YOUR TASK:
Find the word "node" in the data below and copy each line that holds it.

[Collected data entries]
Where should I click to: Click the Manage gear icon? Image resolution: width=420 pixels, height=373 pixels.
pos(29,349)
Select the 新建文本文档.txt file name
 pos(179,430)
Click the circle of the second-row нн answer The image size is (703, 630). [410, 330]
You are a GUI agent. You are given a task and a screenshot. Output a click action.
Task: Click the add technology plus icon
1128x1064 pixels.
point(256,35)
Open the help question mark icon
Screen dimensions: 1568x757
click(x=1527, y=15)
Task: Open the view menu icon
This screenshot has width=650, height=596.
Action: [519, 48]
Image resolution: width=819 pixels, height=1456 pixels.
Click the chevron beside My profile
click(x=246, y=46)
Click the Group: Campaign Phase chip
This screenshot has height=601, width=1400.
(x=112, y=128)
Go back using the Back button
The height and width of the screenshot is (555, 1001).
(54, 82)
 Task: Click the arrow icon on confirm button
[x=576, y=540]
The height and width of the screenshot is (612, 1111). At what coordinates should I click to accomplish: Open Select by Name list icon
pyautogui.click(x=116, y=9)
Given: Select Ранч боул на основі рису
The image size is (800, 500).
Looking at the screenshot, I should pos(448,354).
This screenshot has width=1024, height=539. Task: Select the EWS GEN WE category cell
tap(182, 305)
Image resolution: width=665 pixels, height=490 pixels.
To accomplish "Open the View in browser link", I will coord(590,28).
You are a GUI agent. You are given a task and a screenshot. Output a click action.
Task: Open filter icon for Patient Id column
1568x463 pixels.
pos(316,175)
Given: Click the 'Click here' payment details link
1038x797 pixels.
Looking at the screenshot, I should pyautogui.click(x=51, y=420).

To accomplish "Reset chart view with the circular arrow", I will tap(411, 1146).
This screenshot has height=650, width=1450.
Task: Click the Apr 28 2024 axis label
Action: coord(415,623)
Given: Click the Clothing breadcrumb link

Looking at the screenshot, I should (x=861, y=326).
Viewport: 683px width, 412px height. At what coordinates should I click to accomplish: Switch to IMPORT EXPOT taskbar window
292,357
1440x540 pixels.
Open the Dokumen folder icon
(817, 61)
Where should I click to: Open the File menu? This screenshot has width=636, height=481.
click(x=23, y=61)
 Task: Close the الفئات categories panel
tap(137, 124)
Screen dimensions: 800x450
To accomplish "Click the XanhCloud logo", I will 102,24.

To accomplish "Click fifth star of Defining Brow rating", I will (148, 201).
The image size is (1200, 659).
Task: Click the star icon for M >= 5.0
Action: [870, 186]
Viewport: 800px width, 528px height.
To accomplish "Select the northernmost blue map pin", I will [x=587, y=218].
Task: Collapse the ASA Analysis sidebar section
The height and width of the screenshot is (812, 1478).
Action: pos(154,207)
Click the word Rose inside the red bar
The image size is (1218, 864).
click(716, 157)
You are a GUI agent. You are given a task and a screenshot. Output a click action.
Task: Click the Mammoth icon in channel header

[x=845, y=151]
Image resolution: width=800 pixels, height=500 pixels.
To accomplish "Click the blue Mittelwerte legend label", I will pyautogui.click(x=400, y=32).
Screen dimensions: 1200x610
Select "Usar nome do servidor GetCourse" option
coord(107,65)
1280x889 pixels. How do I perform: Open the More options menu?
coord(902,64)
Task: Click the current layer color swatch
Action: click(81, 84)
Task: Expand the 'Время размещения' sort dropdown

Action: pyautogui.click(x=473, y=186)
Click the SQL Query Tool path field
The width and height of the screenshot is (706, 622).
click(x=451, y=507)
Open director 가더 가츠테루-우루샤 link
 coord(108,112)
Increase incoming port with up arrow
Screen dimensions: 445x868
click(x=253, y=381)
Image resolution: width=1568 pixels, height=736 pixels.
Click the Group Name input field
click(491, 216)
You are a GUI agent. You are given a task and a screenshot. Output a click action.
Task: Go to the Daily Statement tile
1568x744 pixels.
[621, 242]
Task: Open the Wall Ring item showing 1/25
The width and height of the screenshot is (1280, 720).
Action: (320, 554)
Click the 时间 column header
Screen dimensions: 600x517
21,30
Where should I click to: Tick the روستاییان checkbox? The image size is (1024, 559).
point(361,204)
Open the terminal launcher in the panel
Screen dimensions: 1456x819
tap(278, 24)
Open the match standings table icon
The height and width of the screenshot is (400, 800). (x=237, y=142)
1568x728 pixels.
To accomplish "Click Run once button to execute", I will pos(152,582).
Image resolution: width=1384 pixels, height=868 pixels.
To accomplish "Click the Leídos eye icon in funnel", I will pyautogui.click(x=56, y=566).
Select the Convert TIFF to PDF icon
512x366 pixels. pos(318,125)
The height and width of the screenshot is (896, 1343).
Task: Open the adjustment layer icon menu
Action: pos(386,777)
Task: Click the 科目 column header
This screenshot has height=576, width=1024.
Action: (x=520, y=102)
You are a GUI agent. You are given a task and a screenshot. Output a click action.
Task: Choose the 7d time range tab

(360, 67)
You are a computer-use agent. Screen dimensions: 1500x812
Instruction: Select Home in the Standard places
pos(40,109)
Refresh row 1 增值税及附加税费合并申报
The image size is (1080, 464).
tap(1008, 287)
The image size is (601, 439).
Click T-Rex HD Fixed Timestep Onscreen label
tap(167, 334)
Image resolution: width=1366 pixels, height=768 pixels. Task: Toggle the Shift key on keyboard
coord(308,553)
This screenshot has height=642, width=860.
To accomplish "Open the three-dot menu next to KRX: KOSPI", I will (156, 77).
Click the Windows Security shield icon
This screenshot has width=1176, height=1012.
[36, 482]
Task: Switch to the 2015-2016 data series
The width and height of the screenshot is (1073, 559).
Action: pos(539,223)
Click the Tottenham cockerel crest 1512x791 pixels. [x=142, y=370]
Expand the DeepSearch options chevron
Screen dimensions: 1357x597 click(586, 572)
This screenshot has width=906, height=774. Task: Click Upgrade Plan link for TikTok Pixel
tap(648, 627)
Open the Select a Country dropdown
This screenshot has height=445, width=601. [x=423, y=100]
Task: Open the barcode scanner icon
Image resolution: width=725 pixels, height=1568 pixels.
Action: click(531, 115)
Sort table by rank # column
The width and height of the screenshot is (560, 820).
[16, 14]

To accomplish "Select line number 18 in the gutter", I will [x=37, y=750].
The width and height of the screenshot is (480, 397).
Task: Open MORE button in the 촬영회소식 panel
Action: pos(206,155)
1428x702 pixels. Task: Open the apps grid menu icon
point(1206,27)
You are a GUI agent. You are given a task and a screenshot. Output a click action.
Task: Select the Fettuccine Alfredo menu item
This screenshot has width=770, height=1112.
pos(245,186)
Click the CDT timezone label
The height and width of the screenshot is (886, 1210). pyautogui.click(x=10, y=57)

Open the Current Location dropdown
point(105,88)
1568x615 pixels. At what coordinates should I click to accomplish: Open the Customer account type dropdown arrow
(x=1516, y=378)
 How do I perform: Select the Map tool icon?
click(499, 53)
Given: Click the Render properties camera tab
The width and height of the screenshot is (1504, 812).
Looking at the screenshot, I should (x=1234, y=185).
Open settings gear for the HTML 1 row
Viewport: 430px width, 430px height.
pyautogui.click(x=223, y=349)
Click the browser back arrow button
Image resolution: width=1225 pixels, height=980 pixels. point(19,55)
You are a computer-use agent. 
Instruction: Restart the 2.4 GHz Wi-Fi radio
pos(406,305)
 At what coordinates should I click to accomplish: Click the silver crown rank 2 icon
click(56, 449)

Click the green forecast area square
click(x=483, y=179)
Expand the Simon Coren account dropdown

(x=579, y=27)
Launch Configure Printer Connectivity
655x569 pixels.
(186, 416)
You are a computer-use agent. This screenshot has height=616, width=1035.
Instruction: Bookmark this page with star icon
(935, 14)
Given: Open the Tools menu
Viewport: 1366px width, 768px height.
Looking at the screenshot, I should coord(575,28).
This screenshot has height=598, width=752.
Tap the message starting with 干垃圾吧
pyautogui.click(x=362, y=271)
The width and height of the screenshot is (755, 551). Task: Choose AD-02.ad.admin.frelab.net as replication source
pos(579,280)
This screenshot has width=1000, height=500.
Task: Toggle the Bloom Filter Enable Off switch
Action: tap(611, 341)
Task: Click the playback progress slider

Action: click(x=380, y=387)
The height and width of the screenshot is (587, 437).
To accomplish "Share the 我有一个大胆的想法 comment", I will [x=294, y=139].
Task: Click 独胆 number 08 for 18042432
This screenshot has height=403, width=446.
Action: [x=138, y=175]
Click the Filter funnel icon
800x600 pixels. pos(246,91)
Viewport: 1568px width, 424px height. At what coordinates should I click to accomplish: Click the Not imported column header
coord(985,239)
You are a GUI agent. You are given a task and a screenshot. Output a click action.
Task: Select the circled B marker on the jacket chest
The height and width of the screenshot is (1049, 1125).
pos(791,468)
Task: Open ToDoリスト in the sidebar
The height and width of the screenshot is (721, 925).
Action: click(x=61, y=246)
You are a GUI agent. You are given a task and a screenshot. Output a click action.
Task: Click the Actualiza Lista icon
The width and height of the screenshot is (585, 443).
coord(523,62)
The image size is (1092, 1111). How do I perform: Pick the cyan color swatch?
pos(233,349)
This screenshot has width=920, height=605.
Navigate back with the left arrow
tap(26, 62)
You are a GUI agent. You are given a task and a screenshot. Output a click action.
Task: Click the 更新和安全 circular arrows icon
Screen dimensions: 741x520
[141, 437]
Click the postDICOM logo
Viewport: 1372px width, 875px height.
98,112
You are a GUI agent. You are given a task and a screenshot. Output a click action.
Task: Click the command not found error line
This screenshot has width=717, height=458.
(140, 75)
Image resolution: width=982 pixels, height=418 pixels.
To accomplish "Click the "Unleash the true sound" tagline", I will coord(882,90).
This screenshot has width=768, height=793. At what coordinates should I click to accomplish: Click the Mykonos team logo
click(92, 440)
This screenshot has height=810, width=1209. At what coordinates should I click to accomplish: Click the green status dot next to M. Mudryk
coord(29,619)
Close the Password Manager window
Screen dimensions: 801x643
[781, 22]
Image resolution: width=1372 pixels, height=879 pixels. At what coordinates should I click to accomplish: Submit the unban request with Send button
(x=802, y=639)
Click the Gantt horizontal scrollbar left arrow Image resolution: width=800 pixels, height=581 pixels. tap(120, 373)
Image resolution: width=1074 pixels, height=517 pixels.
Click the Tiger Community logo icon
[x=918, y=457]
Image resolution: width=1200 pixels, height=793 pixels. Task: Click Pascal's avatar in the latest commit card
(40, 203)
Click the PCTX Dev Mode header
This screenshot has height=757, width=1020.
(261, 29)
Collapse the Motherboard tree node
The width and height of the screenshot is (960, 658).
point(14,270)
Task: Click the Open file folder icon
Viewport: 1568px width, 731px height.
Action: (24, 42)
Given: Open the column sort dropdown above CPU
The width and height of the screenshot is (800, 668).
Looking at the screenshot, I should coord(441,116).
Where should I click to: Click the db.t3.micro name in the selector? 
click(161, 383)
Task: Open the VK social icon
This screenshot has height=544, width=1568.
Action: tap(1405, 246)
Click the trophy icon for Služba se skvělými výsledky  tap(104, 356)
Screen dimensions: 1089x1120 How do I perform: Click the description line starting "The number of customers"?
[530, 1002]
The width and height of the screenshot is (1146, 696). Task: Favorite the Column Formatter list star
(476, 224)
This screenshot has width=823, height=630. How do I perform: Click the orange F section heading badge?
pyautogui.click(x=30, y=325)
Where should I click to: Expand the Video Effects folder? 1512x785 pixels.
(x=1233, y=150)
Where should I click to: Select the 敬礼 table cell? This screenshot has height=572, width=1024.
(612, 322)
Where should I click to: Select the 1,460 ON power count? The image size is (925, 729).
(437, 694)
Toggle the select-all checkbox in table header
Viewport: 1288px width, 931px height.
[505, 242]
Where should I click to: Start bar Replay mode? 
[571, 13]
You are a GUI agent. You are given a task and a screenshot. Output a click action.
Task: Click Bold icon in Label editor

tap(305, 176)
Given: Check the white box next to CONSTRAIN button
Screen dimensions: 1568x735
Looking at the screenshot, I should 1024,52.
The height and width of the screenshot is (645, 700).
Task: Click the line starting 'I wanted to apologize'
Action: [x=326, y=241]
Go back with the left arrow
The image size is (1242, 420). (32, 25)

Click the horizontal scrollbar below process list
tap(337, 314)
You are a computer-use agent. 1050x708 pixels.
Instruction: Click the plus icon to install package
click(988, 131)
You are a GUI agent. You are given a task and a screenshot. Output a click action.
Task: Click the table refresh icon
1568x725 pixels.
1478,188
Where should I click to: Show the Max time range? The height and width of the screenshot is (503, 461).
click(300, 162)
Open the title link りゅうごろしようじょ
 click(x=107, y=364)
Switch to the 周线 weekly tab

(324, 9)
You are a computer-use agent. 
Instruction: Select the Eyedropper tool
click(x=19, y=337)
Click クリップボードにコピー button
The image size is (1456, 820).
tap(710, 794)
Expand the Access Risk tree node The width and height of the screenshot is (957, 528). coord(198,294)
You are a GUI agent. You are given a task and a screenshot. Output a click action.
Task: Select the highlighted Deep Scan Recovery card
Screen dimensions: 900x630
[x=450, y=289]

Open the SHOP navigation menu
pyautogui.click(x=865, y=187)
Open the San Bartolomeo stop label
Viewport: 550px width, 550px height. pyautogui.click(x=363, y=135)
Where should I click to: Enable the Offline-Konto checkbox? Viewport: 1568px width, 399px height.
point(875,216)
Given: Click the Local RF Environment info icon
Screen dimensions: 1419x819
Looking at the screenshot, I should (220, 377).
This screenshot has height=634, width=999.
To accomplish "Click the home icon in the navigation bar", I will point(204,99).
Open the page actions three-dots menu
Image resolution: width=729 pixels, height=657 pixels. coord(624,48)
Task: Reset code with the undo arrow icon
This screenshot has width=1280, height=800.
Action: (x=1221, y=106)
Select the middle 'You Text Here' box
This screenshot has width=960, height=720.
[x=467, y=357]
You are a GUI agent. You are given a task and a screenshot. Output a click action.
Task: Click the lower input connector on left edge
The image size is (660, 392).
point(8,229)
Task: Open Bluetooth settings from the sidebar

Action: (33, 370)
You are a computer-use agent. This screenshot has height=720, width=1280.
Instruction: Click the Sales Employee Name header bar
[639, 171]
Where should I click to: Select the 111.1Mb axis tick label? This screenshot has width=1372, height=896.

RESULT BELOW:
Collapse the Motherboard tree node
Expand the Access Risk tree node The width and height of the screenshot is (957, 528). coord(198,294)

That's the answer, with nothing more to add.